My mother introduced me to coffee when I was 4 years old. Of course, that was in 1956, and she was no "enlightened" modernist. I was also allowed to drink from water hoses and eat unrefrigerated eggs. If I drop dead from amebic dysentery, salmonella or caffeine toxicity before finishing this column, it's all Mom's fault.
There's an old saying about life's pleasures that goes, "The worst I ever had was wonderful." Not so with coffee. I've had a few truly awful cupfuls. My buddy, Virgil, once brewed a potful with muddy river water, complete with rocks and twigs stirred up by his bare feet. Cost me a broken tooth. Cletus Monroe's duck-camp coffee won't kill you, which is its one positive attribute. What it will do is cause heartburn a boxcar full of Tums can't cure. It tastes a lot like a paper mill smells.
But oh, the good ones! Andy Arnesen's duck-blind coffee tastes like heaven, and once kept me from freezing to death during a Maryland ice storm. My friend, Robert, who still uses an old-fashioned boiling pot, even at home, makes the best wake-up juice in the Mississippi Delta. Della Boudreaux, an old Cajun angel, served me a wonderful cup of chicory-laced brew from a kettle by her fireplace.
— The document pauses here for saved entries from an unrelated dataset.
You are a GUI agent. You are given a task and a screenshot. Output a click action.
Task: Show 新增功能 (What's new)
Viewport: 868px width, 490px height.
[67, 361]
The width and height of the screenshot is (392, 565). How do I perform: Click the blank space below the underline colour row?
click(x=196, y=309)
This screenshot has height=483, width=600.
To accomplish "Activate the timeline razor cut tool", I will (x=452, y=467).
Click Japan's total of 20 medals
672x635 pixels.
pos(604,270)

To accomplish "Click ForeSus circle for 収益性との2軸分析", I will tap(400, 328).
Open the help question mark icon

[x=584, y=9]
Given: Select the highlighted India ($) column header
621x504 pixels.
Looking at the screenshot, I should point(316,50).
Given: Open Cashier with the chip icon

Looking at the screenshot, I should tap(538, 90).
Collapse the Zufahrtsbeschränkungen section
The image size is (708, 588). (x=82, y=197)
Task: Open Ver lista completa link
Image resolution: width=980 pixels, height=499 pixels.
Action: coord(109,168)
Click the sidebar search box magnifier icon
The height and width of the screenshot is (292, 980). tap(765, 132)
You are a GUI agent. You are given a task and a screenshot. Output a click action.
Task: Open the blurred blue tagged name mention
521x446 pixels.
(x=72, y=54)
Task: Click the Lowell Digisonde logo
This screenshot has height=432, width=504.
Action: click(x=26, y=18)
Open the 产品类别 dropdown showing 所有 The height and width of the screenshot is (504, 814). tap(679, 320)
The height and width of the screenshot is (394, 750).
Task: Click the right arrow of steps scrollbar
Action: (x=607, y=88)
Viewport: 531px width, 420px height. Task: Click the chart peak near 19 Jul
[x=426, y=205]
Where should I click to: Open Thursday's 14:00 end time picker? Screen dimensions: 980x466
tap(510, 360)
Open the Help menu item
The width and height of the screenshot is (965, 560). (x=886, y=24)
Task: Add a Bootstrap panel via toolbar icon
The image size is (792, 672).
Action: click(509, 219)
Made me not only want to shoot ducks all day, but hand-catch alligators as well.
My grandfather once allowed me to order my own cup and drink it with him in a little north Florida café. I was 9. We were going duck hunting together for the first time, and I felt all grown up. Best dadgum cup of coffee I ever had.
"Huh? What's that? Oh hello, Mildred. Nah, just daydreaming, I reckon. Another cup? You bet."
I'll finish my second and get back on the road. Might not even stop before I get home. Well, maybe once or twice to, shall I say, "outsource" this fine java. That's OK. It'll give me a chance to stretch my legs.
Mildred (I looked on her name badge) asked me earlier if I wanted regular or decaf. I told her regular, as decaf keeps me awake. She looked perplexed.
"You didn't misunderstand, honey," I said. "Decaf makes me lie awake wanting a cup of coffee."
You know, Mildred has a pretty laugh. Think I'll write about it sometime.